● PROBLEM REQUIREMENTS: All lines from the one containing "The height and width of the screenshot is (768, 1024)." through the end of the material are to be given back exactly, without pictures.

● DATA SECTION:

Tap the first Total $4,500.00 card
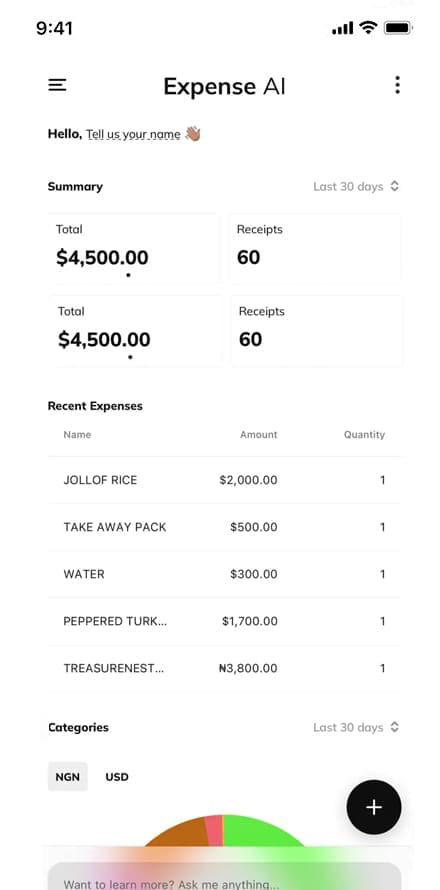This screenshot has height=890, width=440. tap(134, 249)
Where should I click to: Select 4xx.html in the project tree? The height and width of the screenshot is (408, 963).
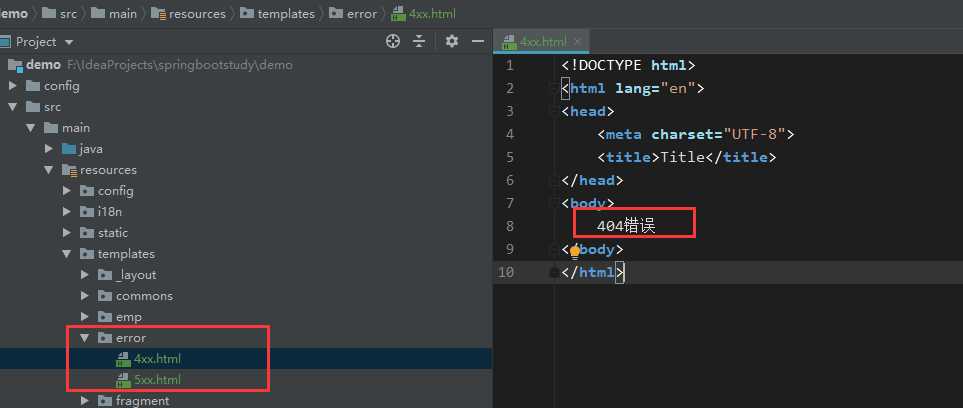(x=157, y=359)
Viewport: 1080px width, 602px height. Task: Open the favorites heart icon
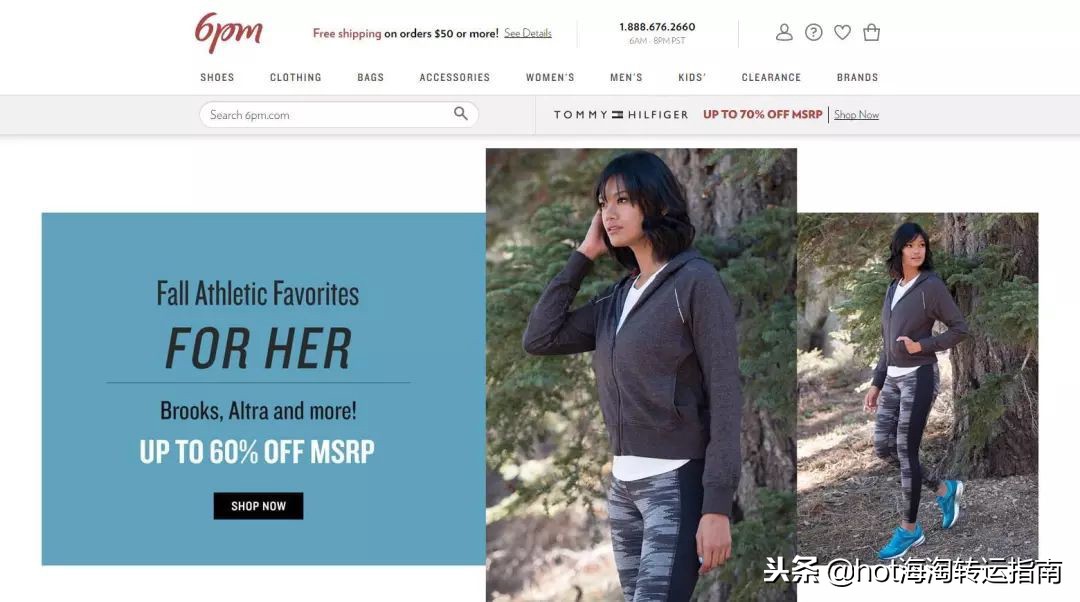[x=842, y=32]
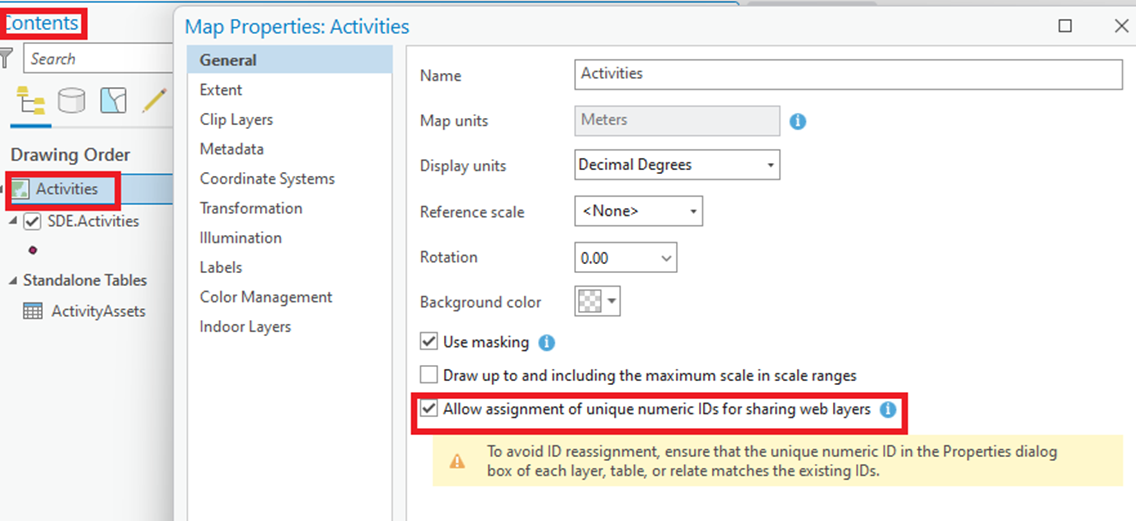
Task: Open the Rotation value dropdown
Action: tap(625, 257)
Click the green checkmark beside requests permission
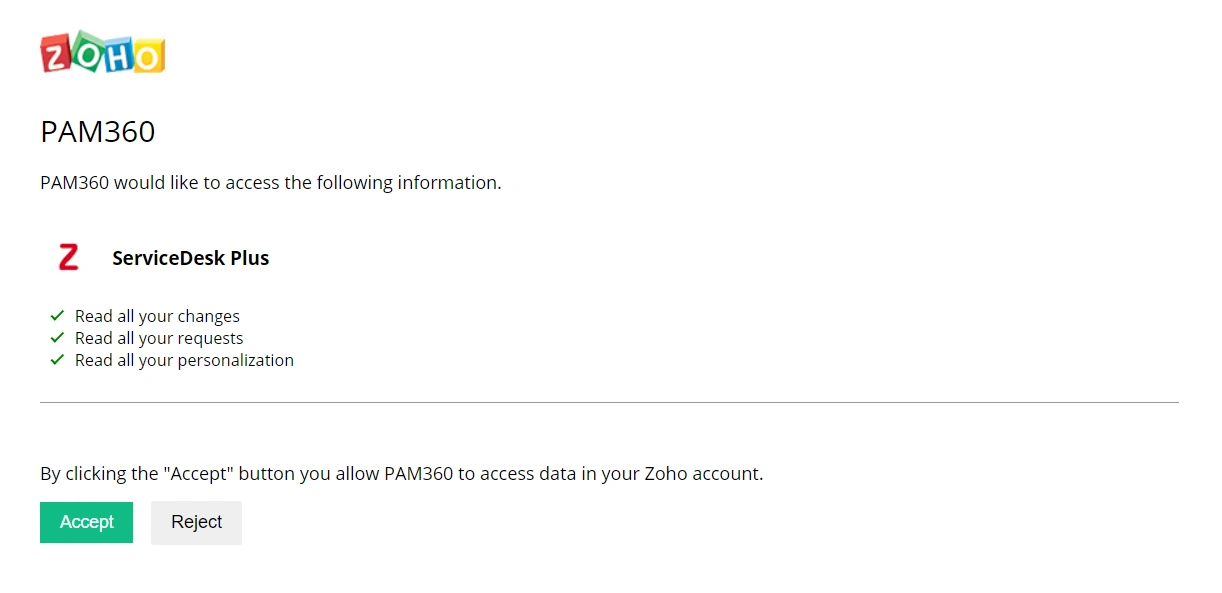 57,338
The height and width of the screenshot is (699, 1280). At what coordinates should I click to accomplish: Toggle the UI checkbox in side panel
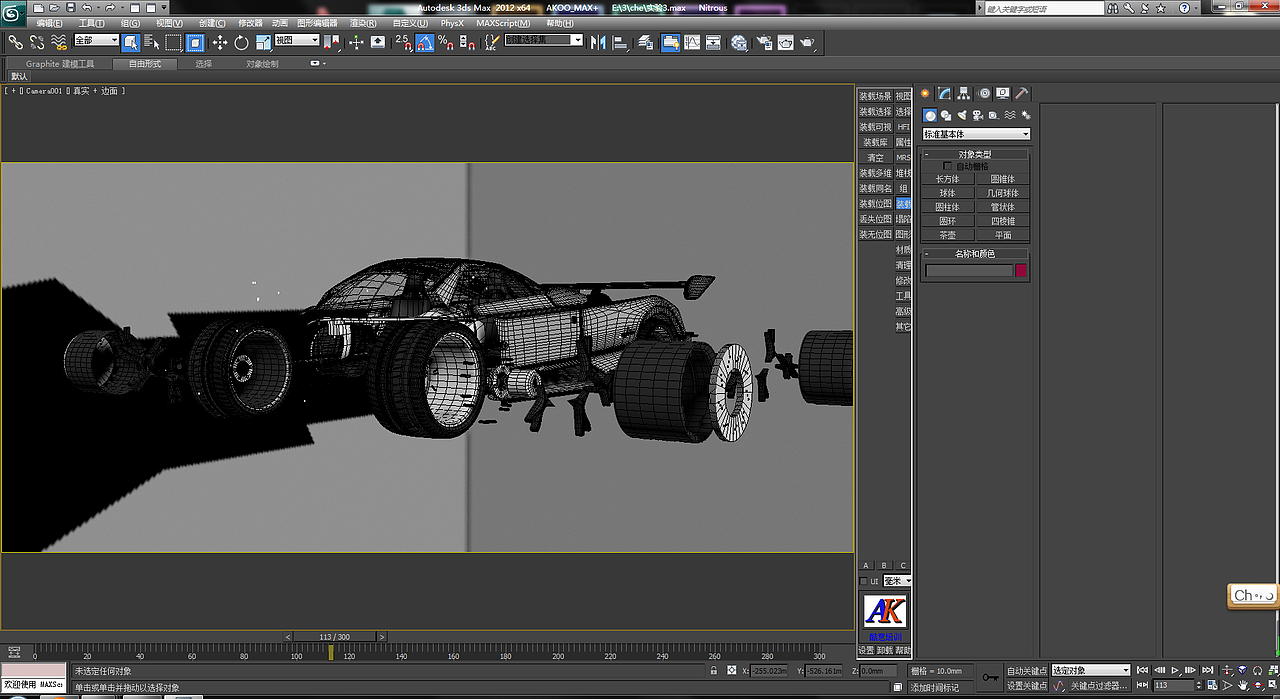click(x=864, y=581)
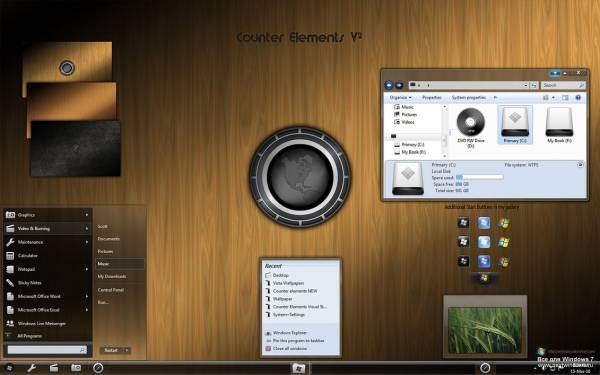Viewport: 600px width, 375px height.
Task: Click the Start orb on the taskbar
Action: (x=9, y=368)
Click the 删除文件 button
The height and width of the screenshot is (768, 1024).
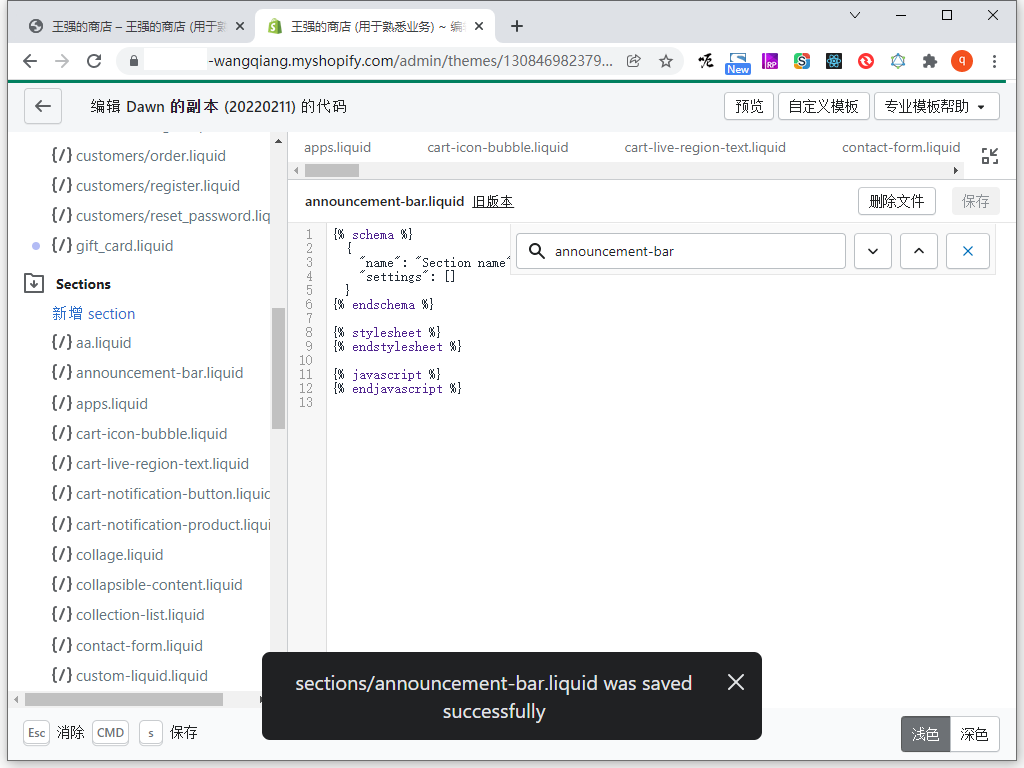(896, 201)
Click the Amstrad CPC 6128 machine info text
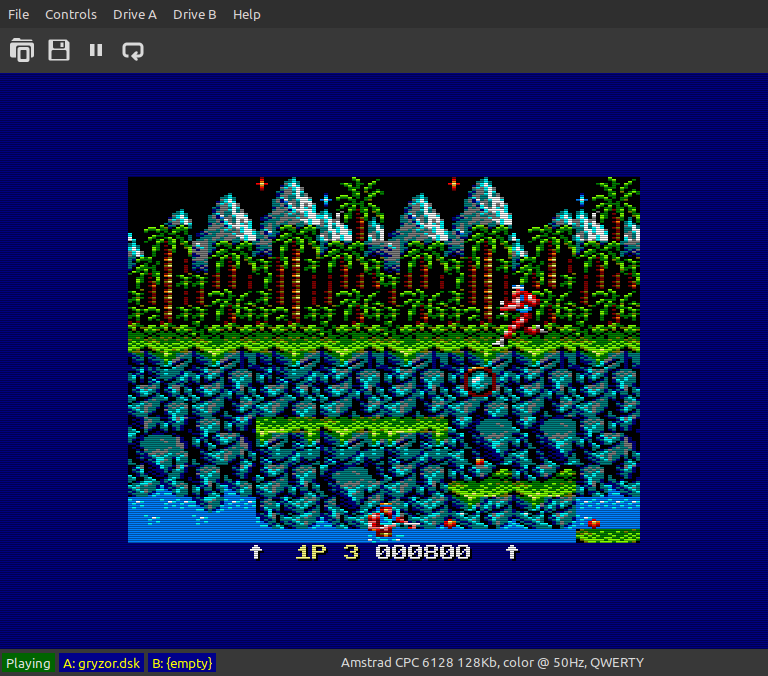 click(x=492, y=663)
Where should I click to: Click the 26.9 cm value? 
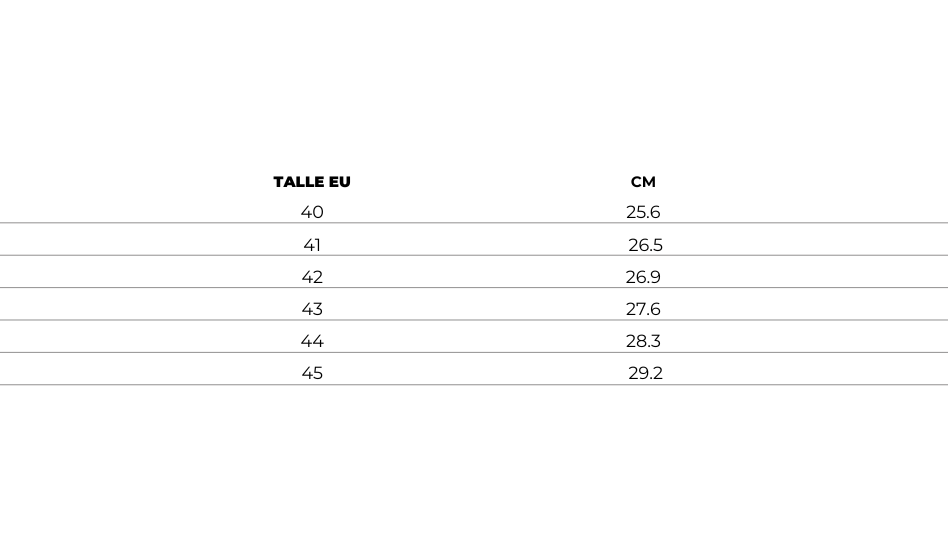[x=643, y=277]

● RESULT:
The height and width of the screenshot is (768, 1024).
(896, 201)
Click the Amstrad CPC 6128 machine info text
 click(x=492, y=663)
Where should I click to: Click the 26.9 cm value? 
[x=643, y=277]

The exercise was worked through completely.